▶ _Excerpt provided_:
Title: Margaret Mead
Description:
Margaret Mead (b.
 1901–d.
 1978), one of the 20th century’s most accomplished and controversial anthropologists, pioneered modern childhood studies.
Her ethnographies and popular writings established child socialization as a centerpiece for the transmission of human culture.
Mead understood human behavior as a product of complex interactions between biology and the ways in which various human cultures shaped and embellished biological inheritance beginning at birth.
When Mead began her career in the 1920s, anthropology’s unique fieldwork methodology and the impending disappearance of “whole cultures” required female scientists: most small pre-literate societies in remote areas of the world would not accept male “participant observers” of women’s daily activities which, of course, included child rearing.
Mead’s early 1920s and 1930s fieldwork in Samoa, New Guinea, and Bali emphasized different cultural patterns of child rearing practices and child behavior.
Her controversial finding that Samoan adolescent girls moved through adolescence without turmoil initiated her fame.

▶ _What to work on_:
1 - Summarize the excerpt on Margaret Mead in three sentences.
2 - Rewrite the paragraph of the excerpt on Margaret Mead that begins "Margaret Mead (b. 1901–d. 1978)" as a bulleted list that keeps its main facts.
3 - Extend the excerpt on Margaret Mead with one more paragraph that picks up after its last sentence.
The material that comes next is separate from the excerpt on Margaret Mead.

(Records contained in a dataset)
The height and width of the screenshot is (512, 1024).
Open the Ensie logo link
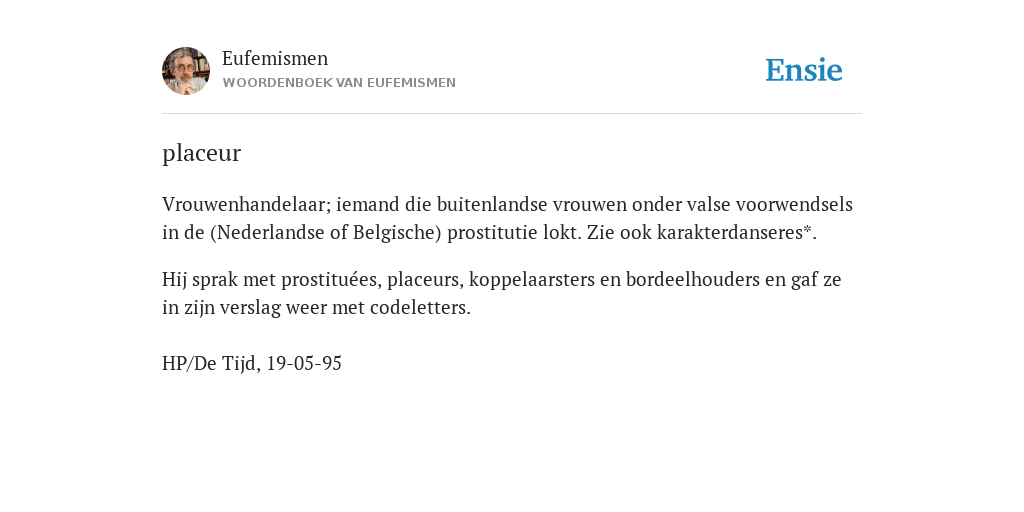803,70
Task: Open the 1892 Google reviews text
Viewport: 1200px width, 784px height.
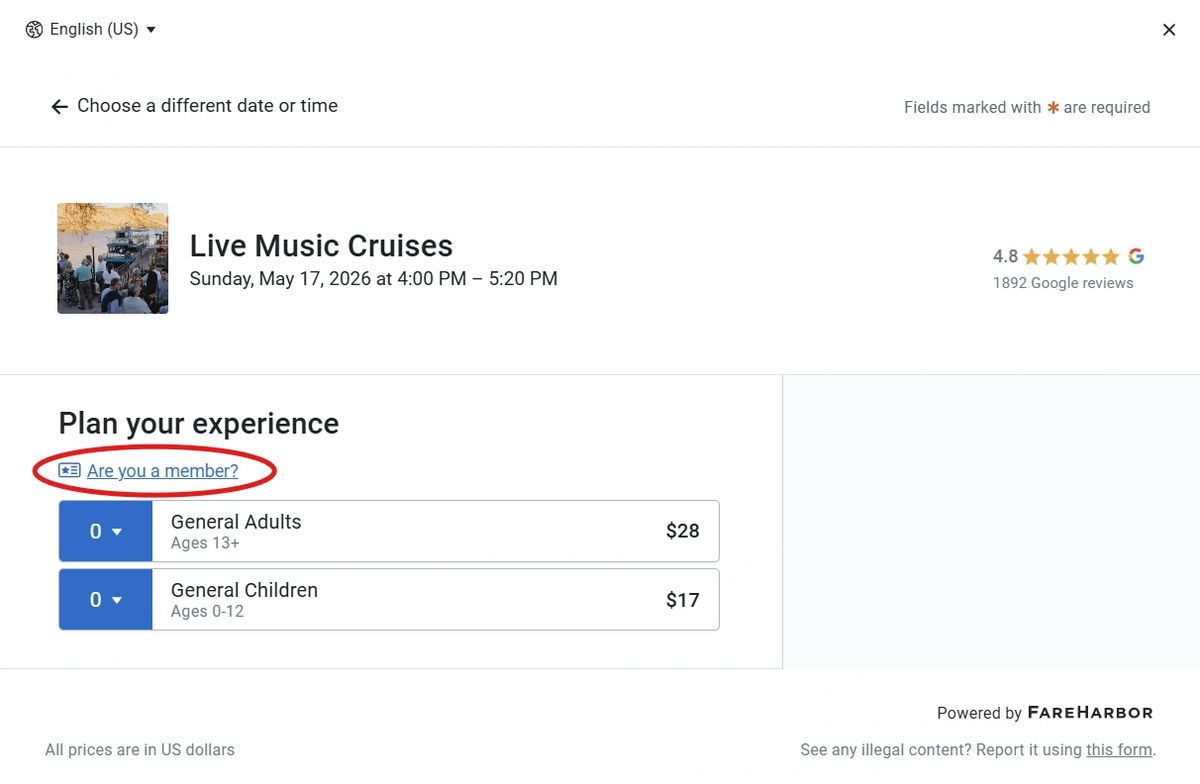Action: (1063, 283)
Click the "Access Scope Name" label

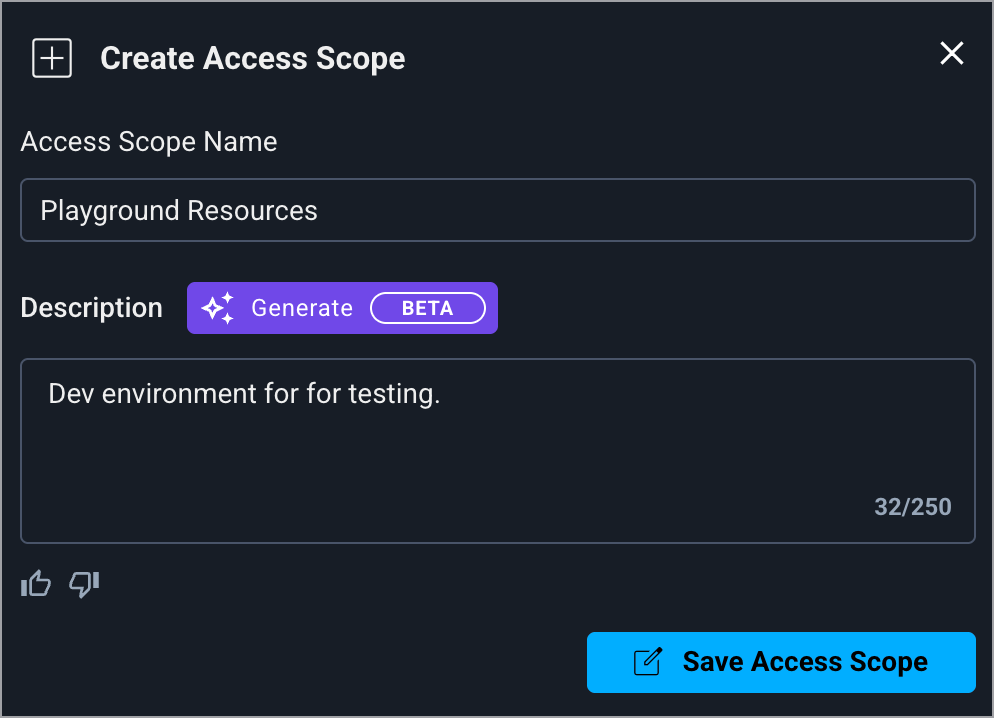tap(149, 142)
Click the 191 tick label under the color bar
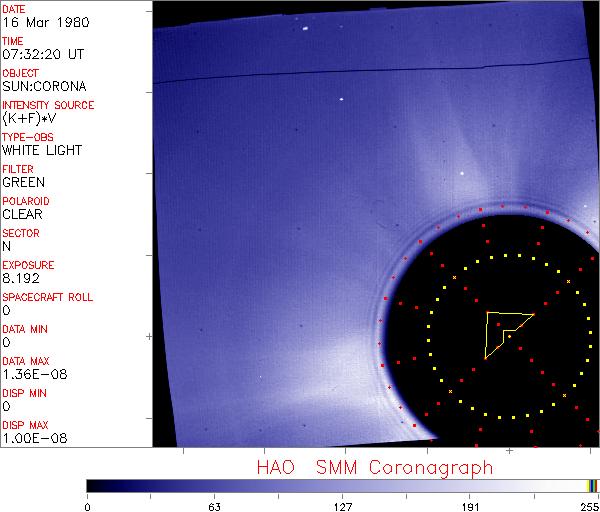 [470, 506]
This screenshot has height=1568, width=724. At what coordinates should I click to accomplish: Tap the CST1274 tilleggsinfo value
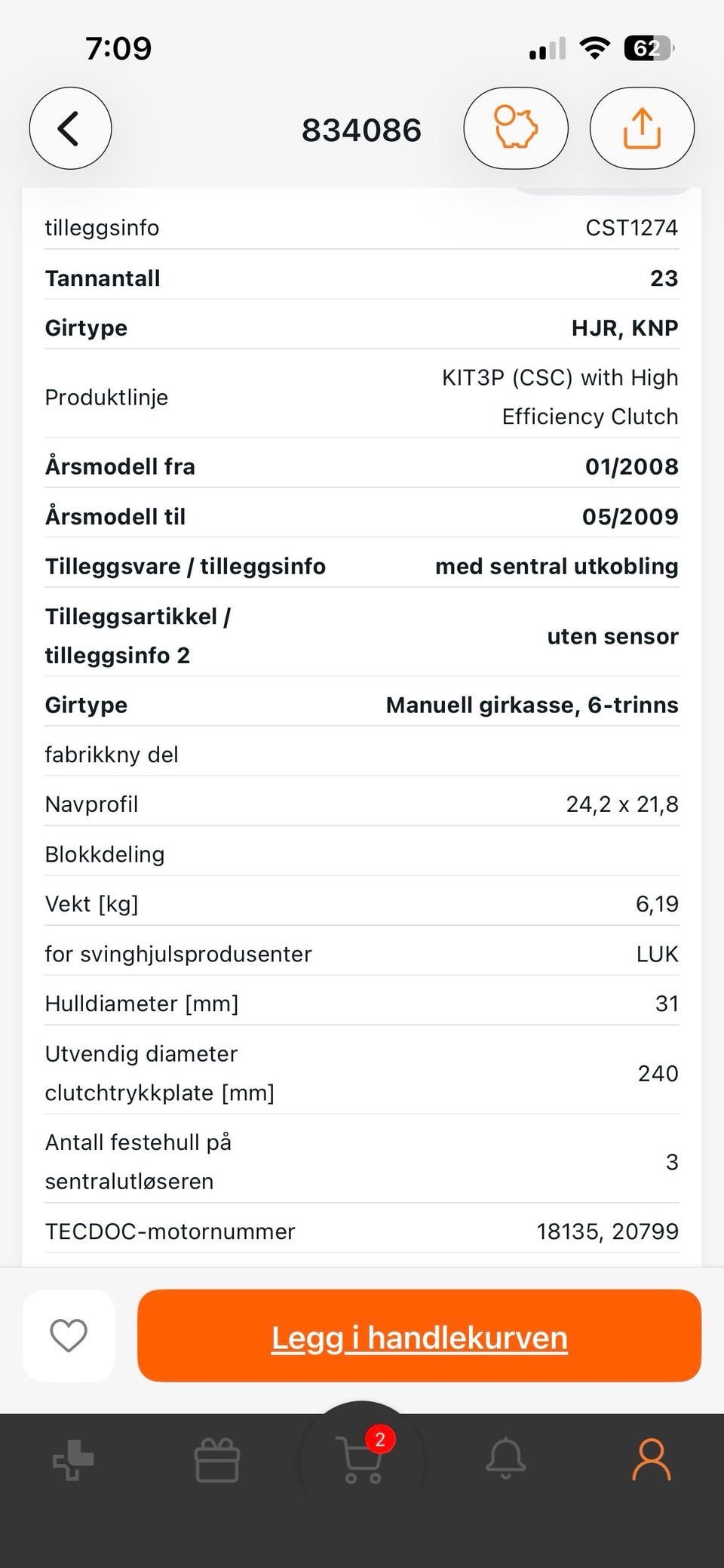click(x=631, y=228)
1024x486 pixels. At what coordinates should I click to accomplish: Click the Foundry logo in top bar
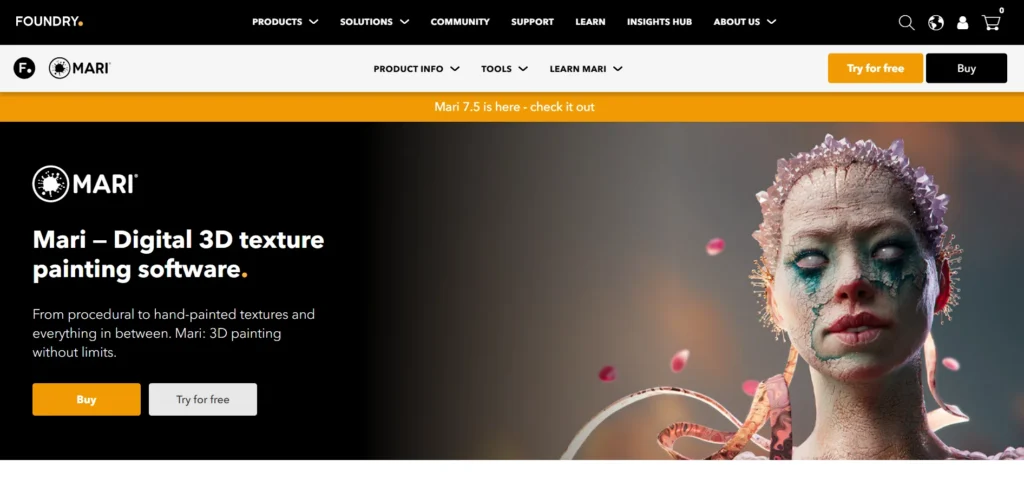(49, 22)
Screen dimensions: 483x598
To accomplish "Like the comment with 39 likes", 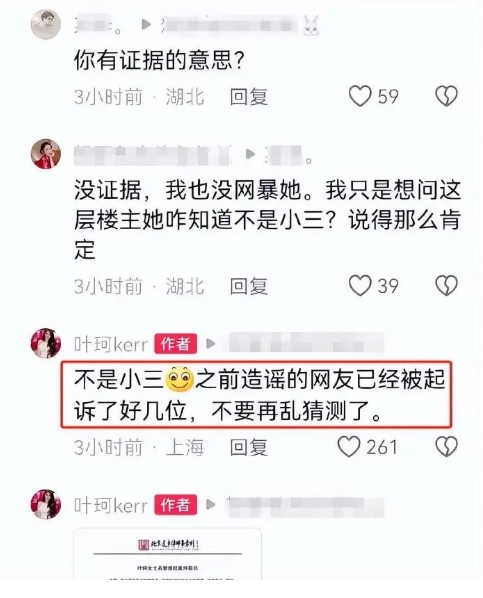I will click(x=360, y=285).
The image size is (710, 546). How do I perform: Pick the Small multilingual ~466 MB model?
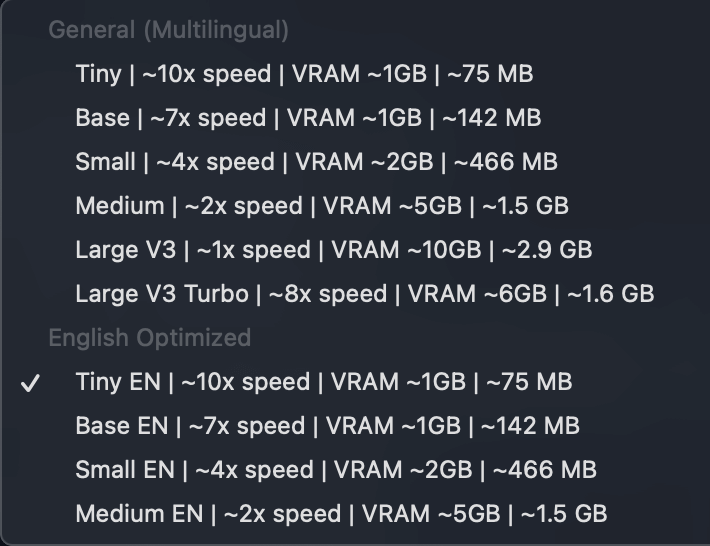click(316, 162)
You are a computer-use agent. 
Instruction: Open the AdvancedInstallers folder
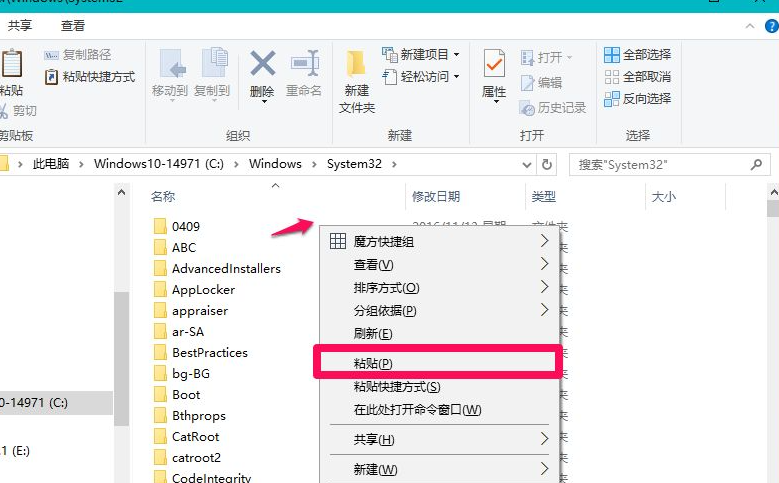(x=225, y=268)
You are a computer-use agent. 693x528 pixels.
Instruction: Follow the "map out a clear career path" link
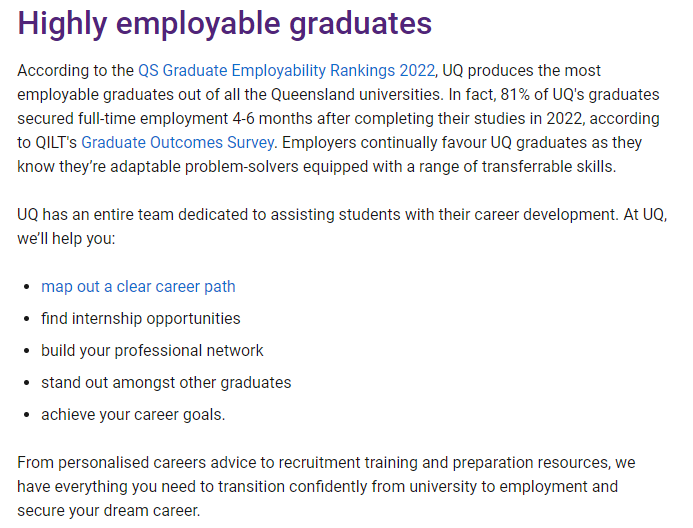click(138, 286)
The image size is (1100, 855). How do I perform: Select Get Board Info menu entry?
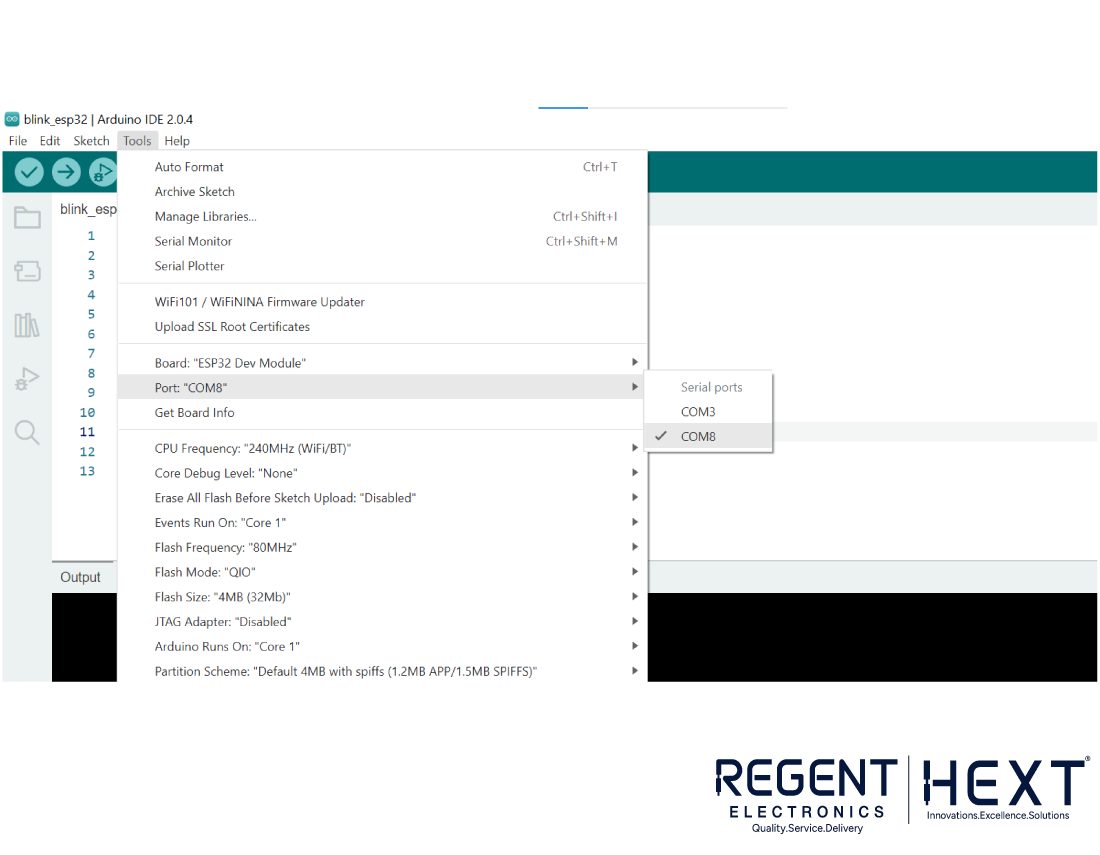[x=194, y=413]
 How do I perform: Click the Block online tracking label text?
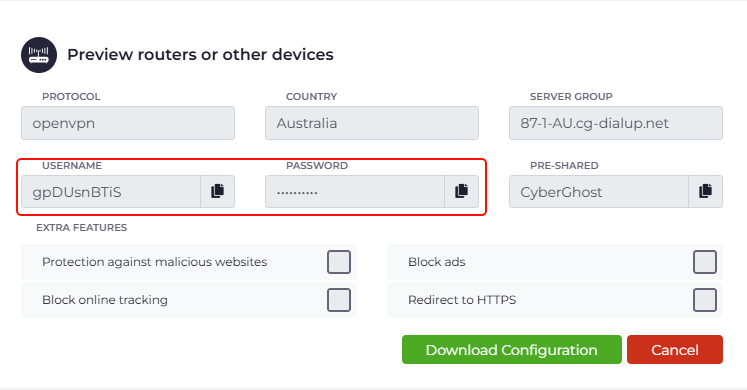[x=105, y=300]
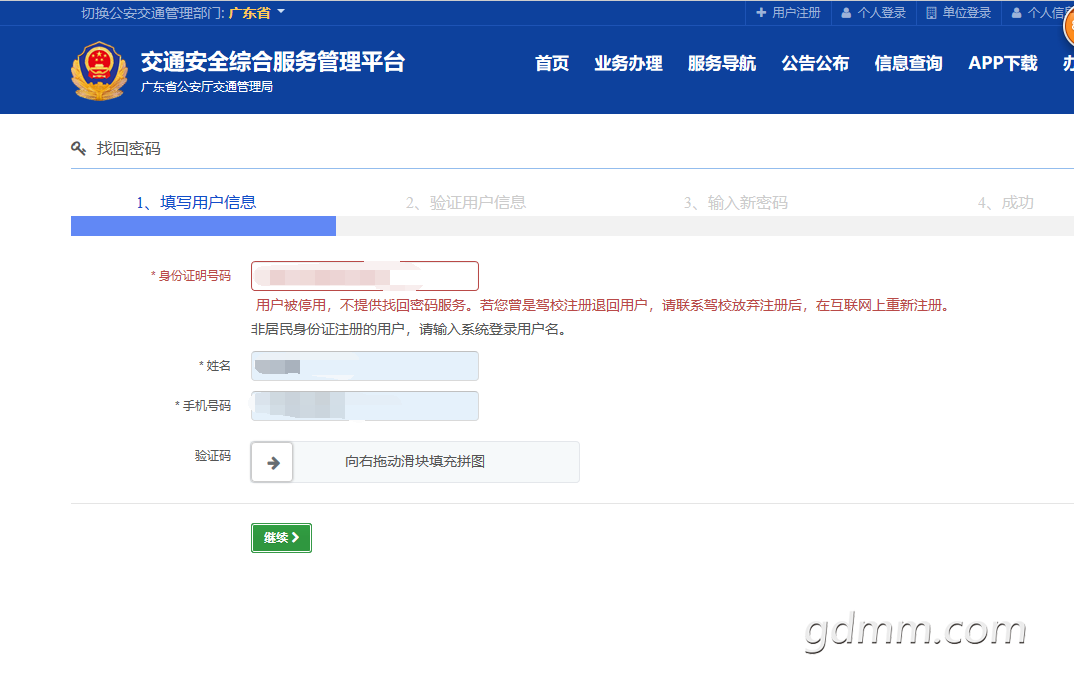Click the key icon beside 找回密码
This screenshot has width=1074, height=693.
(x=79, y=148)
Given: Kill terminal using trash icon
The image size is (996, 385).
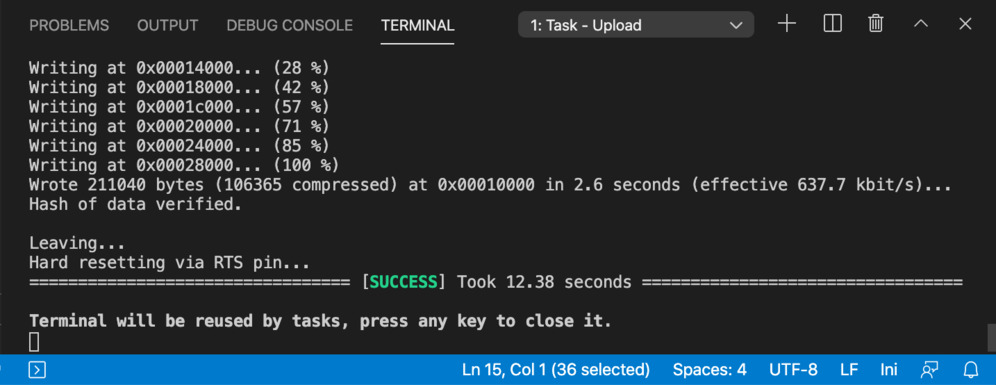Looking at the screenshot, I should pyautogui.click(x=876, y=25).
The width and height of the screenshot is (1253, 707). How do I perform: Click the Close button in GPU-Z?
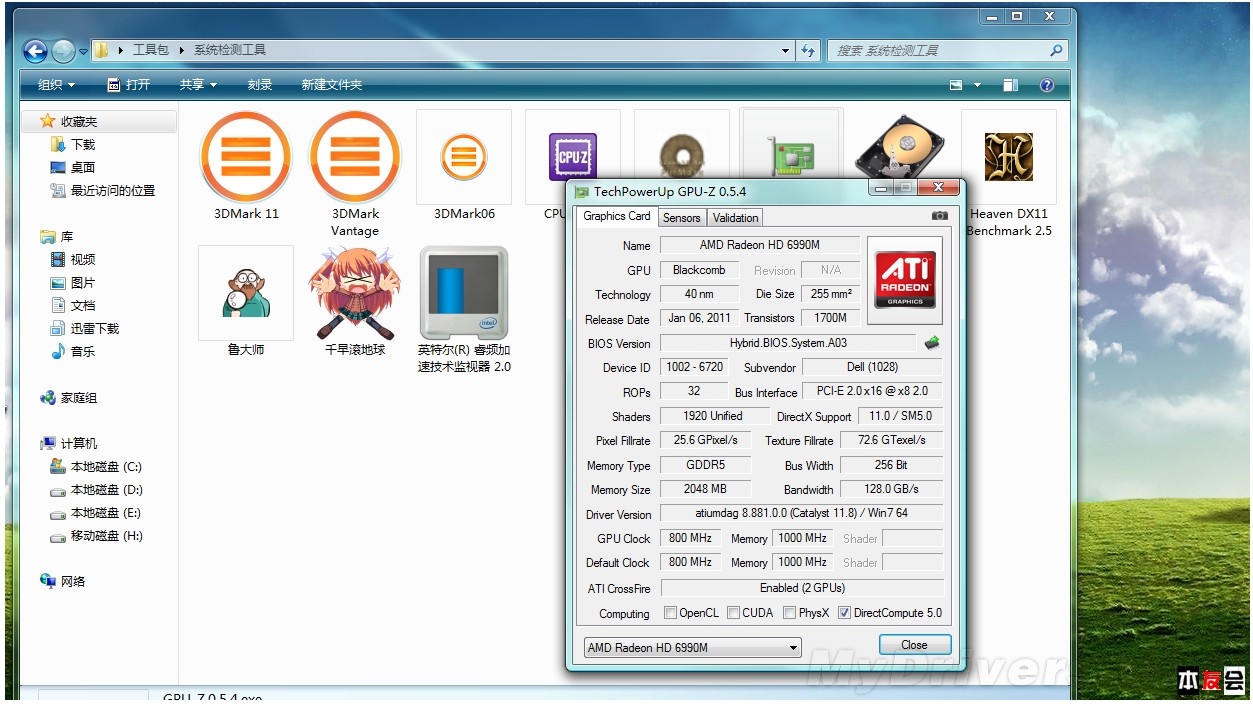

▶ _Responses for each task_:
1 - Margaret Mead (1901–1978), a highly accomplished and controversial anthropologist, pioneered modern childhood studies and made child socialization central to the transmission of human culture. She saw human behavior as the product of interactions between biology and the ways cultures shape that inheritance from birth. When she began her career in the 1920s, fieldwork on women's daily activities required female scientists, and her work in Samoa, New Guinea, and Bali stressed differing child-rearing patterns, with her finding that Samoan adolescent girls passed through adolescence without turmoil bringing her fame.

2 -
- Margaret Mead (1901–1978) was one of the 20th century's most accomplished and controversial anthropologists.
- She pioneered modern childhood studies.
- Her ethnographies and popular writings made child socialization a centerpiece for the transmission of human culture.
- She viewed human behavior as a product of interactions between biology and the ways cultures shape and embellish biological inheritance from birth.
- When she began her career in the 1920s, anthropology's fieldwork methods and the expected disappearance of "whole cultures" required female scientists, since most small pre-literate societies in remote areas would not accept male "participant observers" of women's daily activities, including child rearing.
- Her fieldwork in Samoa, New Guinea, and Bali in the 1920s and 1930s emphasized different cultural patterns of child rearing and child behavior.
- Her controversial finding that Samoan adolescent girls moved through adolescence without turmoil made her famous.

3 -
As a young woman cultural anthropologist specializing in child behavior, Mead both engaged and disputed established Western scientific notions of universal, “normal” developmental stages including Freud’s psychosexual stages and Piaget’s innate cognitive development models.
The early Samoa and New Guinea fieldwork initiated Mead’s trademark practice of using anthropological knowledge as a social reform tool.
Returning to the developed Western world with her field research, for example, she encouraged lay audiences to examine their own child rearing practices.
During the 1930s and 1940s, Mead joined the “culture and personality” and “national character” schools of anthropology, two early iterations of today’s psychological anthropology.
As an example, her Balinese field studies conducted with her third husband Gregory Bateson (a trained biologist and ethnographer) worked within a neo-Freudian framework emphasizing parent-child interaction and cultural influences.
The Balinese field work method involving both hundreds of unstaged, but carefully photographed and filmed, parent-child interactions and accompanying detailed field notes followed her earlier use of projective testing of New Guinea children, all now recognized as innovations.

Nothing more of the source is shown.